ZIEL DER AUFGABE ▸
Benenne im folgenden Material „dropdown“ überall in „drop-down list“ um und gib alle Zeilen sonst unverändert wieder. Lass die Bilder in deiner Antwort weg.

GEGEBENE DATEN ▸
━━━━
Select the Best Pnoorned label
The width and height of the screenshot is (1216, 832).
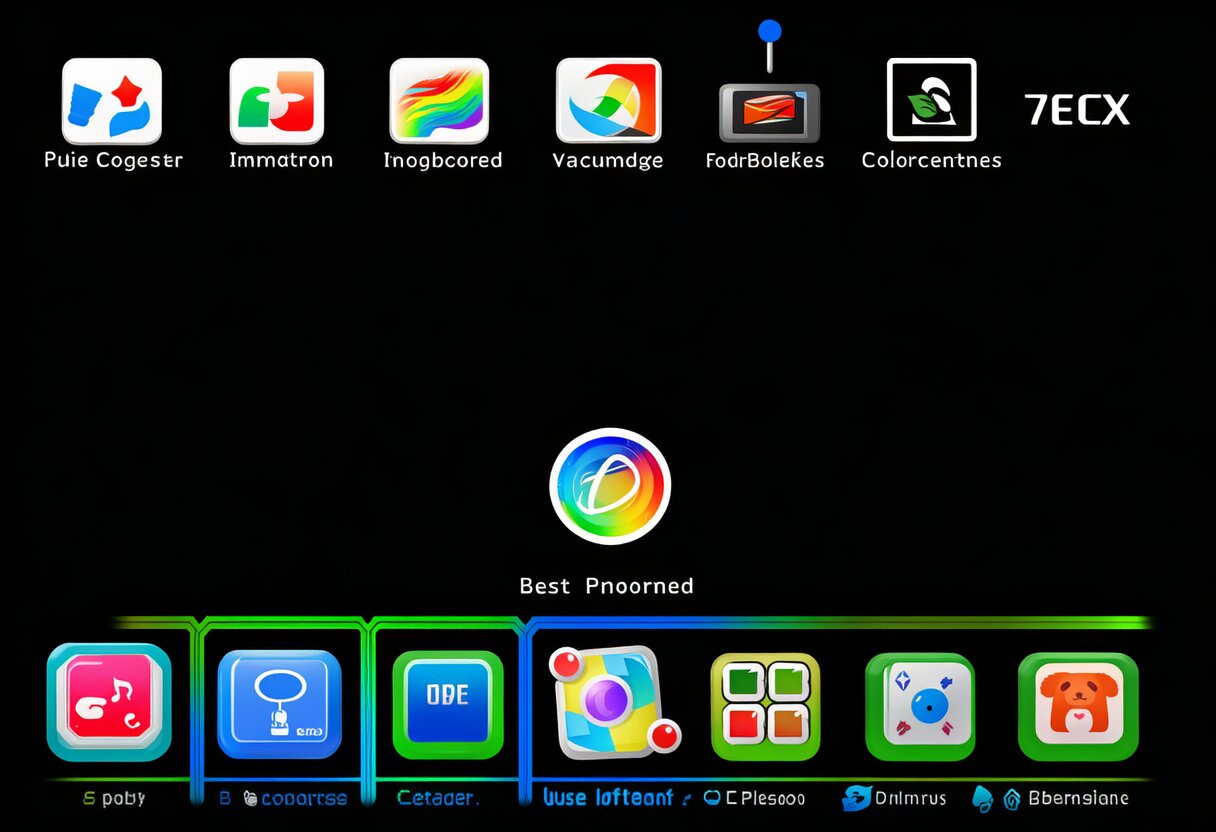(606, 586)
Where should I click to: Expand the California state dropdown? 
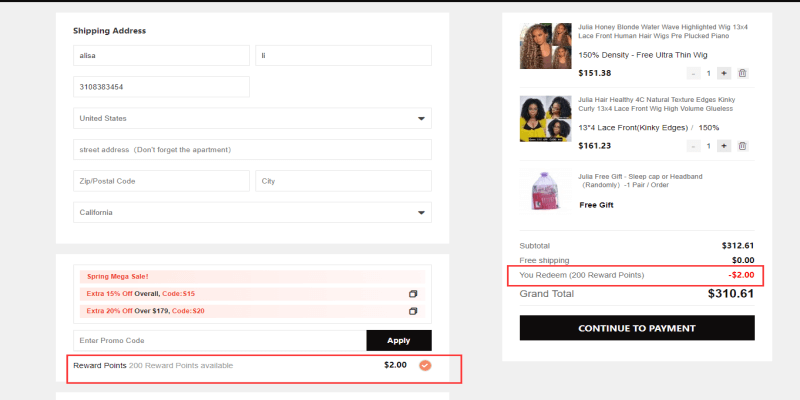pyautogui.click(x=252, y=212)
━━━━
ANTWORT ▸
Select the Best Pnoorned label
The width and height of the screenshot is (1216, 832).
(606, 586)
Where should I click to: Expand the California state drop-down list? 
pyautogui.click(x=252, y=212)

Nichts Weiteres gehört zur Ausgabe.